READING — As the Town of Reading prepares for next month’s municipal elections, the three candidates for Select Board took the stage at last Thursday’s Candidate Forum to present their vision for Reading’s future.
The forum, which was hosted and broadcasted by RCTV, touched on a number of the big issues facing the town. Among the main topics discussed included the town’s financial future, the role of national politics in local issues, the candidates’ positions on future capital projects and the recent dust-up concerning the police chief hiring process.
The candidates include current Select Board member Andrew Freidmann, who is seeking re-election, longtime small business owner Carlo Bacci, and Karen Gately Herrick, a member of the Finance Committee as well as a longtime real estate broker. The three candidates are competing for two seats on the board.
Right at the top, Friedmann addressed his controversial comments at the Feb. 11 Select Board meeting ( in which he suggested that he was intimidated by the large number of police officers in attendance adding they ride around Reading with guns) during the board’s discussion of the police chief hiring process. In addition to reiterating his apology to the department and to deputy chief David Clark — who has since officially earned approval as the town’s new Chief of Police — he emphasized his past and present support for Reading’s public safety officials.
“I have always been a big proponent of the Reading Police and Fire Departments, I worked hard to support the passage of an override that provided much needed funding to both departments. Like the police officers I am a union member and I know the importance of collective bargaining and I’ve voted in support of collective bargaining agreements with both unions,” Friedmann said. “Moving forward I will continue my strong support of the Police and Fire Departments and this work is ongoing.”
The forum’s first question also addressed the police issue, and Bacci and Herrick each emphasized that they stand behind the police and support the existing hiring process in which the Town Manager’s duty is to identify a candidate that the Select Board will then approve.
On several subsequent topics, all three candidates largely agreed with one another. All three said they believe national politics have no place in local governance, and that they all supported the 2018 override and pledged to make sure it lasts as long as possible.
“We have many issues going on in town so what we need is to work together to make this override lasts as long as possible,” Bacci said. “Even if we save $5,000 here and $10,000 there, it will really add up.”
Where the candidates differed was on their overall vision for what Reading could look like in 10 years and what they would do to realize that vision. Herrick, for instance, emphasized her commitment to green energy, as well as a desire to prioritize the revitalization of the Pleasant Street Senior Center.
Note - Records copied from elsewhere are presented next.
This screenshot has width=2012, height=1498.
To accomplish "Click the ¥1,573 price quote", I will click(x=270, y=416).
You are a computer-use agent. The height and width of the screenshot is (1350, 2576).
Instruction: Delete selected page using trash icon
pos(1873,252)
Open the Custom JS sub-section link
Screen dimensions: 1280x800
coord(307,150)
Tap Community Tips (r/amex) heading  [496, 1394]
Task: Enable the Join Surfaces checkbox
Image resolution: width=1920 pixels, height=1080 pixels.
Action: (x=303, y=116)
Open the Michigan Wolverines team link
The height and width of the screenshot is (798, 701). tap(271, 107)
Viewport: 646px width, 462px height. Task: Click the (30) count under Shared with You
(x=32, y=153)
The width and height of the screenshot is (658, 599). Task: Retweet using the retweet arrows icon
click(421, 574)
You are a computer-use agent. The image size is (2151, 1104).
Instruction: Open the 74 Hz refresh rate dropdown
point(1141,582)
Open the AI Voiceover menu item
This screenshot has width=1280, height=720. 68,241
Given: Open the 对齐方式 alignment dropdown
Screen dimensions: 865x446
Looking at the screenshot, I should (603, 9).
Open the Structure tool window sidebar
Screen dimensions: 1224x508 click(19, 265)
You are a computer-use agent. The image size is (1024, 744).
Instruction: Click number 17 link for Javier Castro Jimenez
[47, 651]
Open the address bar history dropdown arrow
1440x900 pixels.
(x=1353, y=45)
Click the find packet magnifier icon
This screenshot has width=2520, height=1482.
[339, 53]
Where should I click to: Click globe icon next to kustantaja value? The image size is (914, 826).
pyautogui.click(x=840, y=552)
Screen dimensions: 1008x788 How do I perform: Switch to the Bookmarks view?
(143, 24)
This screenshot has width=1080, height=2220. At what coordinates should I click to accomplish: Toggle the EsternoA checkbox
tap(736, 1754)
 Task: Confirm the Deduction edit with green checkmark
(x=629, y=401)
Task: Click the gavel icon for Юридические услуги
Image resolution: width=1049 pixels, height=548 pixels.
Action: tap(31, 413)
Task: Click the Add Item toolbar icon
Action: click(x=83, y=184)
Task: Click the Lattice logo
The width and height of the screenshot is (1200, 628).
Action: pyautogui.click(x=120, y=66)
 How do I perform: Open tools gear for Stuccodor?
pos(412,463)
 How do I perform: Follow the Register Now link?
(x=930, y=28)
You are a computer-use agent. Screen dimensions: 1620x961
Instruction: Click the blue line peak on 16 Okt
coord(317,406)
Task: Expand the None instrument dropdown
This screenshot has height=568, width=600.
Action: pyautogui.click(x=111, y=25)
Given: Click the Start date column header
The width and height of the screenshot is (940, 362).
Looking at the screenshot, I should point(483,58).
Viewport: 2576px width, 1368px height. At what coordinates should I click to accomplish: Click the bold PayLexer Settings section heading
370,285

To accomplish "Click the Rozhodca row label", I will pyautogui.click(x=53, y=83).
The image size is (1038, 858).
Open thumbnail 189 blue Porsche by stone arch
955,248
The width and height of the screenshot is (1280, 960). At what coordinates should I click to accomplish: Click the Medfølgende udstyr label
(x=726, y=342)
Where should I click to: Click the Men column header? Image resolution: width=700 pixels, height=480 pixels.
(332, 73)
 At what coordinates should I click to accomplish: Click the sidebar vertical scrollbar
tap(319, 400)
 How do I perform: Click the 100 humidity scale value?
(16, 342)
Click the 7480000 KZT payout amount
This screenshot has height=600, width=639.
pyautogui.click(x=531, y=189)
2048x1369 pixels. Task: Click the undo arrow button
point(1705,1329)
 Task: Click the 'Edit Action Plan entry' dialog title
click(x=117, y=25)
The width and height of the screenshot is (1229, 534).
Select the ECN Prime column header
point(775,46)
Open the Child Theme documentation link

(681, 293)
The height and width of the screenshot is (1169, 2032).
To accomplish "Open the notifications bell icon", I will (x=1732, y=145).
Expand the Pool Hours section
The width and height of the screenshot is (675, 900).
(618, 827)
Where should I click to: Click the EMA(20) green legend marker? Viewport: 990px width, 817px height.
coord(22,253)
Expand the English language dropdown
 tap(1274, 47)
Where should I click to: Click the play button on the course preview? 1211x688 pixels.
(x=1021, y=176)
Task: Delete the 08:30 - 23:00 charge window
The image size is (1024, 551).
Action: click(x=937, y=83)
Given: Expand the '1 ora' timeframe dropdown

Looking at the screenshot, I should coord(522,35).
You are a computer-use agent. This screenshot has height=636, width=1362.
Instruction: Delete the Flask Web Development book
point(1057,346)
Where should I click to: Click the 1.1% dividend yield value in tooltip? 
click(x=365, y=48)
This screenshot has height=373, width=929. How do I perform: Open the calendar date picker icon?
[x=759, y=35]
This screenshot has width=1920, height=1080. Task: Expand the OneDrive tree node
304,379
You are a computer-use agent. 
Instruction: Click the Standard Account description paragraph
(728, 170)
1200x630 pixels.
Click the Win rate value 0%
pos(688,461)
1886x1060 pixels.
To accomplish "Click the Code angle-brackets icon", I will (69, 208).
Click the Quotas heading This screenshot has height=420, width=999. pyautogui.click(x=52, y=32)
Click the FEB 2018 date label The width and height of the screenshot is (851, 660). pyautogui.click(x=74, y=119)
“One of the most important capital projects that I’d like to see in the next year, in addition to school space, would be the needed additions to the Pleasant Street center,” Herrick said. “Whether that’s reimagined as a broader community and teen center or minimally we help the seniors get a bathroom on the first floor, I think that is a priority for the town and I’d like to see completed, hopefully much sooner than 10 years.”
Friedmann said he would like to see the ongoing transformation of the downtown area continue along with the renovation of the Killam Elementary School, while Bacci said his hope is that Reading will adopt policies to help small businesses while addressing zoning and parking issues downtown to improve the area’s vitality.
A discussion of the candidates’ accomplishments and credentials did result in one of the more contentious moments of the forum. After Bacci, the former owner of The Chocolate Truffle, extolled his experience as a small business owner, Herrick used one of her rebuttals to emphasize her own small business experience while noting that Bacci isn’t the only small business owner at the table.
That comment prompted Bacci to respond by challenging Herrick’s credentials.
“What small business do you own?” he asked. “Do you have employees, rent, payroll, worker’s comp, liability insurance?”
“I have a profit and loss statement, I have expenses, I sometimes have employees,” said Herrick, who has a Master’s in Business Administration from Bentley University and 17 years of experience as a real estate broker. “Is this a competition?”
“It’s not a competition, you just brought it up,” Carlo said.
“I did bring it up, just to specifically state that you’d like to present yourself as the only small business person at this table and that is incorrect,” said Herrick.
The last two topics discussed involved communication, both between the Select Board and the various volunteer boards and committees, as well as between the town and the community at large. All three candidates agreed that communication and transparency needs to improve while emphasizing the importance of respecting the volunteers who give their time and expertise to the town.
“We appoint the members of these boards and committees based on their experience and they have a mission,” Friedmann said. “They become experts on those topics for us, they investigate the many issues that come before the town for us, and as long as they’re following their mission and doing their job, the board needs to respect their opinion on matters that they know more about than we do.”
The election will be held on Tuesday, March 3.
Editor’s Note: Since the February 13th forum two term Select Board incumbent John Halsey has yielded to the wishes of supporters who urged him to seek a third term as a write-in candidate for Select Board. He becomes the fourth candidate for the two positions.